Em casos de deiscência zonular menor ou igual a 120o, ou de facodonesis ligeira, é recomendado o uso de um anel de tensão capsular (ATC), que pode ser introduzido em qualquer fase da cirurgia, após a capsulorréxis anterior. Na presença de instabilidade zonular mais grave deve ser ponderado o uso de um ATC modificado (com fixação escleral) ou de um segmento de tensão capsular8. Outra opção é a utilização de ganchos de íris usados como retractores capsulares, colocados no bordo da capsulorréxis anterior, o que assegura uma boa estabilidade do saco capsular durante a cirurgia. A lente intraocular (LIO) a implantar deve ser adequada a cada caso. As lentes monobloco e de hápticos abertos parecem ser as mais indicadas, por permitirem uma introdução no saco capsular menos traumática (em relação às lentes de 3 peças), e por serem passíveis de fixação escleral posteriormente, caso haja subluxação / luxação do complexo LIO-saco, o que ocorre com relativa frequência nos doentes com pseudo-exfoliação. Não existe, no entanto, nenhuma LIO que tenha provado ser superior em relação às outras na redução do risco desta complicação9. Lentes que exijam um centramento perfeito, nomeadamente lentes multifocais, devem ser também, por este motivo, preteridas, dada a possibilidade de subluxação do complexo LIO-saco no pós-operatório, assim como as lentes de câmara anterior de suporte angular nos casos de glaucoma e a colocação de lentes no sulco na presença de deiscência zonular.

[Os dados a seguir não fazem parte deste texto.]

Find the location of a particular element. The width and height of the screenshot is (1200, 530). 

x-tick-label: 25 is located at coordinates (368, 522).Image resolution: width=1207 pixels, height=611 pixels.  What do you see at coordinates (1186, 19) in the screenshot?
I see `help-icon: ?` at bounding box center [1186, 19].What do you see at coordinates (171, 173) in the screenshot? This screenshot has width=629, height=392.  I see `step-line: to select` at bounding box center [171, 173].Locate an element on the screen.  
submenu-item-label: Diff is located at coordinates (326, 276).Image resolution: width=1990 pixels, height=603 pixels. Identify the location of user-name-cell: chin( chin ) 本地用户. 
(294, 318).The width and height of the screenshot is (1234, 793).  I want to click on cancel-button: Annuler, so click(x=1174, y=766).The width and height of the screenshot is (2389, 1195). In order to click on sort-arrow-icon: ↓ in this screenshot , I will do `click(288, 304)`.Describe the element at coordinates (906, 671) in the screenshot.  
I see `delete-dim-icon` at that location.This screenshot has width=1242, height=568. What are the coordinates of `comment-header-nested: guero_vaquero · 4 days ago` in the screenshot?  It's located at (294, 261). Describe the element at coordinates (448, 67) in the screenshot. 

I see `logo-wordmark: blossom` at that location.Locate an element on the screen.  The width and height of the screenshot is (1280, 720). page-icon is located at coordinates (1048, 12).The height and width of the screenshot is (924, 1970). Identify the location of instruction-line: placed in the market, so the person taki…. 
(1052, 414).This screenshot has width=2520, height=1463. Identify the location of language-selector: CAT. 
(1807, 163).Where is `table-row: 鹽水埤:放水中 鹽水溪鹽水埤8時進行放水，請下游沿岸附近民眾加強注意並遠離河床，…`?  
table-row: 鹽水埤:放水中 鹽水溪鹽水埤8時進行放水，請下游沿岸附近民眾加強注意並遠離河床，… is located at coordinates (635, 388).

A perda de integridade da barreira hemato-aquosa e a endoteliopatia10, também características destes doentes, aumentam os riscos de uma resposta inflamatória mais exuberante e de descompensação endotelial no pós-operatório, respectivamente, o que deve ser tido em conta na escolha dos parâmetros da facoemulsificação.

Conclusão

A cirurgia de catarata está associada a um risco aumentado de complicações no doente com pseudo-exfoliação. Um estudo pré-operatório cuidado, o uso de uma técnica cirúrgica adaptada a cada caso, e um seguimento pós-operatório rigoroso, garantem, no entanto, bons resultados (Fig. 3).

Fig. 3 Olho com SPEX, submetido a facoemulsificação com colocação de LIO no saco há 2 anos, actualmente com deposição de material de pseudo-exfoliação na face anterior da LIO.